Fig 2.

Regulation of IFN-γ-induced genes by IRFs. (A to D) WT, Irf3^−/−, and Irf7^−/− MEFs were treated with IFN-γ for the indicated time periods, followed by determination of GBP2, TAP1, SOCS1, and IRF1 mRNA expression by qPCR. (E) WT and Irf1^−/− MEFs were treated with IFN-γ for the indicated time periods, followed by determination of IRF7 mRNA expression by qPCR. (F) WT, Irf1^−/− and Irf7^−/− bone marrow-derived macrophages (Mθ) were treated with IFN-γ for the indicated time periods, followed by determination of IRF7 mRNA expression by qPCR. GBP2, TAP1, SOCS1, IRF1, and IRF7 mRNA expression was determined by qPCR and normalized to GAPDH levels. (G) IRF1 protein expression and STAT1 tyrosine phosphorylation were detected by Western blot analysis.

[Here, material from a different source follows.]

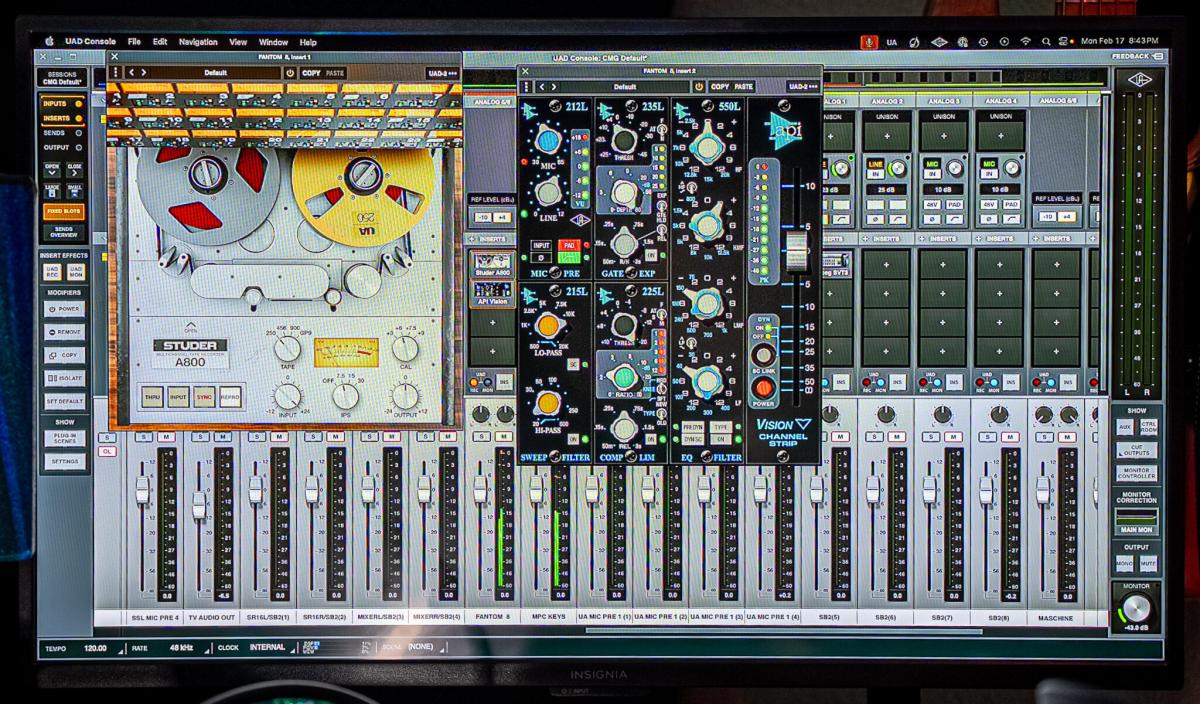This screenshot has height=704, width=1200.
Task: Toggle the Studer A800 plugin power icon
Action: 290,73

Differences in STAT1 expression levels between WT MEFs and MEFs deficient for IRF3 or IRF7 were analyzed by reprobing the blot with an antibody against the STAT1 C terminus. The Western blot was quantified by densitometry of the antibody-mediated signal (panel G, right), normalizing IRF1 and pYSTAT1 to the pan-ERK signal. qPCR measurements were made in triplicate. All experiments were repeated at least three times.